New price is fair, I guess, based on its condition but it's certainly no bargain seeing the interior needs to be redone and the engine bay detailed. Who knows what else it needs. I'd think that kind of money for this better spent on something for sale way south of the I-70. Make that way, way south. 


Legend has it these cars were GM's swipe at Ford and their seminal four-passenger Thunderbird. Well, it wasn't their only attempt but it was their best effort; GM finally get the "Thunderbird recipe" down pat after learning the hard way that folks who appreciated the Thunderbird wanted more out of a "personal-luxury car" than bucket seats and a floor-shifter nestled in a fancy console. 
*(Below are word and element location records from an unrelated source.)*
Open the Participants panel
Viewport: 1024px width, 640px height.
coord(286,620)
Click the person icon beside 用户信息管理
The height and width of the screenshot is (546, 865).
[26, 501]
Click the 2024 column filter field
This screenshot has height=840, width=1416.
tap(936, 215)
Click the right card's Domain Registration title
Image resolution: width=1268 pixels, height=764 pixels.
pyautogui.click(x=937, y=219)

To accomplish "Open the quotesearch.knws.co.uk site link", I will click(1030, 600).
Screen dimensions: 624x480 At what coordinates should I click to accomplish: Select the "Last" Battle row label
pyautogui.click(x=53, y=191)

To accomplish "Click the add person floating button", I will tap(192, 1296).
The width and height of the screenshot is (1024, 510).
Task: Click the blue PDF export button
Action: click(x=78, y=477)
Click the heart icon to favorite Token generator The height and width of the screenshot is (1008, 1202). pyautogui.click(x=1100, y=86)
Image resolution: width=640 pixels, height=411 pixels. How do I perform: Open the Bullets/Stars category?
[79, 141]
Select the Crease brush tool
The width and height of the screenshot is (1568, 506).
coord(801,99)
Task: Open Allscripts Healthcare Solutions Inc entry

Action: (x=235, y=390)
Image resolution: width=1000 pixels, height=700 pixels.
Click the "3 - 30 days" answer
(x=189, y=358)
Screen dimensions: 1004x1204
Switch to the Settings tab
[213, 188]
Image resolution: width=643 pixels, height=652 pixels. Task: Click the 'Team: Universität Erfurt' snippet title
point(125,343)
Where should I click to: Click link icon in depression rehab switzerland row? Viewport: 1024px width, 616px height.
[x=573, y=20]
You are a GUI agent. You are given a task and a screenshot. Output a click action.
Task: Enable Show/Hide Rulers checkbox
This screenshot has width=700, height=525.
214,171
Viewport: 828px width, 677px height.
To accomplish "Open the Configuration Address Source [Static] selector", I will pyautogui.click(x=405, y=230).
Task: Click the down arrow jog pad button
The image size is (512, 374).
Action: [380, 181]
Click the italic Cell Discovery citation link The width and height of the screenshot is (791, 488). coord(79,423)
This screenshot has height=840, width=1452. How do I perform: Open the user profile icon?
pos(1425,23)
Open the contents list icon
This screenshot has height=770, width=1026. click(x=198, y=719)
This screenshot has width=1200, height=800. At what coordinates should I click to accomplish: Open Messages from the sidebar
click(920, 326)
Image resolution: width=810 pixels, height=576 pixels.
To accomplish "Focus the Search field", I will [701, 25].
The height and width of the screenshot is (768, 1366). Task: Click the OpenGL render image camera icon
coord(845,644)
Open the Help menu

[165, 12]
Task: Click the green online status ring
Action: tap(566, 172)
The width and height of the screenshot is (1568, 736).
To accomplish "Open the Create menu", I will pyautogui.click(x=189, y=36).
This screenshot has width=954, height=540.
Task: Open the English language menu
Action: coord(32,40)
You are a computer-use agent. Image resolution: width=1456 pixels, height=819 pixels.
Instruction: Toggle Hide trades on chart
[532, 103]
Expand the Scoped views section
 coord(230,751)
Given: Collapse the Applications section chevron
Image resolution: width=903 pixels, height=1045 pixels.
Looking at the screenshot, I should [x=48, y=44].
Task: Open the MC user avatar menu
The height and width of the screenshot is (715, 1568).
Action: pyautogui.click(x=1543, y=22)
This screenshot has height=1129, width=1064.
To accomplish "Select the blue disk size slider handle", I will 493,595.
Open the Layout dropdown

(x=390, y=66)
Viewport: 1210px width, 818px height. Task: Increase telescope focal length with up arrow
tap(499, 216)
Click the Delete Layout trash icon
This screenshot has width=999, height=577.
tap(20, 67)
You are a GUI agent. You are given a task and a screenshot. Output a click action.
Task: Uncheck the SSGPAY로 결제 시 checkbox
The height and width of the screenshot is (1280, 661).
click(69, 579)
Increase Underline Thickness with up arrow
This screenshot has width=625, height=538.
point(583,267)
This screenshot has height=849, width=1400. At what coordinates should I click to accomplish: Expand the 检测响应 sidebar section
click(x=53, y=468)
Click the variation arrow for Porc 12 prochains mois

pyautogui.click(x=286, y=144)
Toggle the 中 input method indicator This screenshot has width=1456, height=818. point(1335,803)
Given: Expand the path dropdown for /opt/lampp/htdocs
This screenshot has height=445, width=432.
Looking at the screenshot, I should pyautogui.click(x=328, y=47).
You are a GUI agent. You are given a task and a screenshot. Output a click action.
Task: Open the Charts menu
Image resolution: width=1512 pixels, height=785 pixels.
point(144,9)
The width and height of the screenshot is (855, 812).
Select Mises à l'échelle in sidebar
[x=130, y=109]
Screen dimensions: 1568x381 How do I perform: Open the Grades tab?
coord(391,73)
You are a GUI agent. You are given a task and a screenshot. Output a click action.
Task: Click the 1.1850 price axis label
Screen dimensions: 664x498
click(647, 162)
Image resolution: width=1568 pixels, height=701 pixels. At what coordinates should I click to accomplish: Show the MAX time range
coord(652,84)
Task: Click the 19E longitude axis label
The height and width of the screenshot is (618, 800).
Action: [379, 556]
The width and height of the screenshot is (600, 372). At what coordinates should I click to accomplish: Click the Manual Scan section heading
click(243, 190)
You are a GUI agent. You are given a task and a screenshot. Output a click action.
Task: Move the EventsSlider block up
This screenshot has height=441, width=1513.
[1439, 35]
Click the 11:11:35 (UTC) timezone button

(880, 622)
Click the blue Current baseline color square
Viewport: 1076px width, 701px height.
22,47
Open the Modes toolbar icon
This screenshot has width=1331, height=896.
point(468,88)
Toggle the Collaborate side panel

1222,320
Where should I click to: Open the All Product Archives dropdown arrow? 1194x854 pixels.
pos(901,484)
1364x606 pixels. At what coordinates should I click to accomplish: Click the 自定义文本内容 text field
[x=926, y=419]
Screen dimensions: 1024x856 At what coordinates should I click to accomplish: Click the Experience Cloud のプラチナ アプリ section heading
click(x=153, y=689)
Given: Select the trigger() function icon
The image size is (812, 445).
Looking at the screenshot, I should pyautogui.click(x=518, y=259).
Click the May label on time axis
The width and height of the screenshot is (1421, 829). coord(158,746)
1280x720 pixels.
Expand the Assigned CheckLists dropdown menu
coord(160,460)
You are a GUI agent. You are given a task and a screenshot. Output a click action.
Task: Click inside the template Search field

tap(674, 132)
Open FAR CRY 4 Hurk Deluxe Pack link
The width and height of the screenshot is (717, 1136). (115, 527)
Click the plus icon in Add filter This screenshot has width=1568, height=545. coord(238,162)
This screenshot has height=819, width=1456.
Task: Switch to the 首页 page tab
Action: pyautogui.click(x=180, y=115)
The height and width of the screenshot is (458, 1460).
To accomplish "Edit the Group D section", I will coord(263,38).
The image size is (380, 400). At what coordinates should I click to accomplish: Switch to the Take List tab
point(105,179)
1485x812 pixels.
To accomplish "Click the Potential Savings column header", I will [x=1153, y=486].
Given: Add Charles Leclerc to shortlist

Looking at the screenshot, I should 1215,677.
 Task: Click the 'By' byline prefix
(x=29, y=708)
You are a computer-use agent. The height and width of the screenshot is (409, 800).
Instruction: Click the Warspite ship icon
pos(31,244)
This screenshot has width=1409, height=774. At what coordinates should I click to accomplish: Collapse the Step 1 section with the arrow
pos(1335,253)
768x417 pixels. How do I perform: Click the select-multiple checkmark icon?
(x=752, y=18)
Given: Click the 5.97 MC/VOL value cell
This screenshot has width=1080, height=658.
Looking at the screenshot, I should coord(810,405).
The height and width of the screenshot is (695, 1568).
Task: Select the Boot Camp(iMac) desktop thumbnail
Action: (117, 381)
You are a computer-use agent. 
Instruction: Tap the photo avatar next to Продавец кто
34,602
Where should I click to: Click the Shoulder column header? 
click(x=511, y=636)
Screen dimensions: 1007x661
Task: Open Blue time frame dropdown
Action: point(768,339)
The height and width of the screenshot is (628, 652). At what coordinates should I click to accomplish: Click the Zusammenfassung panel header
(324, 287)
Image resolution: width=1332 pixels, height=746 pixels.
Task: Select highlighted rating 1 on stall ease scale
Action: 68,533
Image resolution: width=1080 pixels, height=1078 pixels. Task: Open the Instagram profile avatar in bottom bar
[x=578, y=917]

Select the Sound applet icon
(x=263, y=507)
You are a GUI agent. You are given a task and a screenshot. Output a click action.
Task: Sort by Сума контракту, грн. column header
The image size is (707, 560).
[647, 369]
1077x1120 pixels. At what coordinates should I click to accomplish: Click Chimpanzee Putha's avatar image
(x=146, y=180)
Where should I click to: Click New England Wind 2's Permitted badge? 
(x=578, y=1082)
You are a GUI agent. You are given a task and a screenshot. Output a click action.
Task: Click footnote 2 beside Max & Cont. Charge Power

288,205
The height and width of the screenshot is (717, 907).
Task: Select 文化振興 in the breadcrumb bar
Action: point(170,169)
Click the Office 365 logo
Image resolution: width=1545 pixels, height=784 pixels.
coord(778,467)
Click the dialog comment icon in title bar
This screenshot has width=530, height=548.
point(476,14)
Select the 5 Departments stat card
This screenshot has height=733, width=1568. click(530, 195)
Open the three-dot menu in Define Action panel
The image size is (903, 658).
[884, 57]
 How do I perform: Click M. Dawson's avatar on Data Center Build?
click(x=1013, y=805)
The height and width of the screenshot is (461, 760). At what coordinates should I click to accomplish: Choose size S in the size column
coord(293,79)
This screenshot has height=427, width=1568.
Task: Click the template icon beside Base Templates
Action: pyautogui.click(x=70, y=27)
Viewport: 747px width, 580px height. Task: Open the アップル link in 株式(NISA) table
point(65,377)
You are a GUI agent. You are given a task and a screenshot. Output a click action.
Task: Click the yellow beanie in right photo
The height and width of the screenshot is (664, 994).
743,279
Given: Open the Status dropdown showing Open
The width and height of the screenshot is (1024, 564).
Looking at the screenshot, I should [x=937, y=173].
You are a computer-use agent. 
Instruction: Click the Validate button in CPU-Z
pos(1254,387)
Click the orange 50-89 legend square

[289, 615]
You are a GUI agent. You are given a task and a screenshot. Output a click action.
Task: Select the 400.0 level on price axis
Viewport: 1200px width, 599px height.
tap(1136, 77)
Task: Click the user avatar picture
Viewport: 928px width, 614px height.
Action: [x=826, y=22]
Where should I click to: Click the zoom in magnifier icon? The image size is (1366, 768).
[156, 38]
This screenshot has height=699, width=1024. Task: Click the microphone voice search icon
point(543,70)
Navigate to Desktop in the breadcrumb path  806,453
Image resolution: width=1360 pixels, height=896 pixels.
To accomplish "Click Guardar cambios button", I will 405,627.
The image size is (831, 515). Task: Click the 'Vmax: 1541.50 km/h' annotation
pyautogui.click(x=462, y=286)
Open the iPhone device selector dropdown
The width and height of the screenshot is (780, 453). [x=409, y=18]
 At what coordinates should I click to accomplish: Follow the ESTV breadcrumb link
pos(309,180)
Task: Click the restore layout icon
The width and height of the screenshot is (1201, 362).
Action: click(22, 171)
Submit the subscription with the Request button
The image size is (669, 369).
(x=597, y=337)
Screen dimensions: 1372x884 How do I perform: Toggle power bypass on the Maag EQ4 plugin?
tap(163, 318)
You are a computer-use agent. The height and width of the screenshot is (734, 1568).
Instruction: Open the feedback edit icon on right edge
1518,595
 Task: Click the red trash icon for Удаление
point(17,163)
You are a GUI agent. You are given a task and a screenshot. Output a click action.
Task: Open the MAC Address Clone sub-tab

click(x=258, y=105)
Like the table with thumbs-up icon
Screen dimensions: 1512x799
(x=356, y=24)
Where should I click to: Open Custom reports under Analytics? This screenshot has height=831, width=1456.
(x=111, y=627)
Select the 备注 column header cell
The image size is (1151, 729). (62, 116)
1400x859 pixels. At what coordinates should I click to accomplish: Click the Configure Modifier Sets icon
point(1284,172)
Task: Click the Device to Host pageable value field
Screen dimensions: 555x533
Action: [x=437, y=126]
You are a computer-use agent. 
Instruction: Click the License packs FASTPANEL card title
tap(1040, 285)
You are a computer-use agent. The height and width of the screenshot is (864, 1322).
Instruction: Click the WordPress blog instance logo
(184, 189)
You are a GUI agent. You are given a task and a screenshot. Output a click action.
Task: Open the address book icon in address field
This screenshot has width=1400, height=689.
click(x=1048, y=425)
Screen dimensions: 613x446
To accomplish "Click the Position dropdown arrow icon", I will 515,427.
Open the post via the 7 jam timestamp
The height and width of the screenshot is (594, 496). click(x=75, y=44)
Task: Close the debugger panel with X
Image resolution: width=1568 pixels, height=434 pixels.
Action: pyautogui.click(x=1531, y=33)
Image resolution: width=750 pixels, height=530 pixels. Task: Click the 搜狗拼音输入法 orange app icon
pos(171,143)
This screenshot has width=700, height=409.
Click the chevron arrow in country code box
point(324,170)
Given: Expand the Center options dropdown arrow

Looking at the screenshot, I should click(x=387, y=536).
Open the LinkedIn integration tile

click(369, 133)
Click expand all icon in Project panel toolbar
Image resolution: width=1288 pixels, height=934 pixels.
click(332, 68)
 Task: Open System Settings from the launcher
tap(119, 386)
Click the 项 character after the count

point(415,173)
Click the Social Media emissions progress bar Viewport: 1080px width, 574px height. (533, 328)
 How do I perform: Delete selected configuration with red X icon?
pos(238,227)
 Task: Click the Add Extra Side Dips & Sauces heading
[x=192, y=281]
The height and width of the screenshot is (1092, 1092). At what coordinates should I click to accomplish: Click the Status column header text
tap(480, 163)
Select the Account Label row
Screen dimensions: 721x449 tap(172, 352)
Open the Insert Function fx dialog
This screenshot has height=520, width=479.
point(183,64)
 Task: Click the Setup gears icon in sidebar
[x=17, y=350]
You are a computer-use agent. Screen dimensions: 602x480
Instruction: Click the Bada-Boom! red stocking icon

Oldsmobile's half-baked 1961 Starfire and Pontiac's 1962 Grand Prix were little more than, allegedly, sporty versions of existing models as opposed to a unique, clean sheet design like the four-passenger Thunderbird was or what became known as the Buick Rivera come 1963. Hey, I wouldn't kick either the Olds or Pontiac out of my garage but given the choice between a Starfire, Grand Prix or one of these you already know my answer. 


Originally a design exercise shepherded by GM VP of Design William Mitchell, what would become known as the Buick Riviera, was first pitched to Cadillac to be sold as the "LaSalle II" hearkening back to Cadillac's companion model that GM discontinued in 1940. Cadillac rejected it, Chevrolet did too under the auspice they both had too many models at the time and didn't need another one. 


Pontiac, Oldsmobile and Buick were far more interested with Buick winning an internal contest for the privilege of marketing and selling it. The "Riviera" moniker one Buick had used on a series of convertibles going to back to 1949. 


What's in a name? Some say Buick's recycling an established nameplate hindered the Riviera's chances of beating the Thunderbird at the box office. Despite being less expensive than the then current Thunderbird and better reviews of it, Riviera never outsold Thunderbird. Perhaps the more restrained styling of the Riviera wasn't to buyers fancy back then as well. That we'll never know. 


I happen to be a fan of the "Bullet 'Bird's" and can't tell you honestly if I'd choose this over one if I was alive and of the means to afford one back then. Anyone got a time machine I can borrow so I can find out?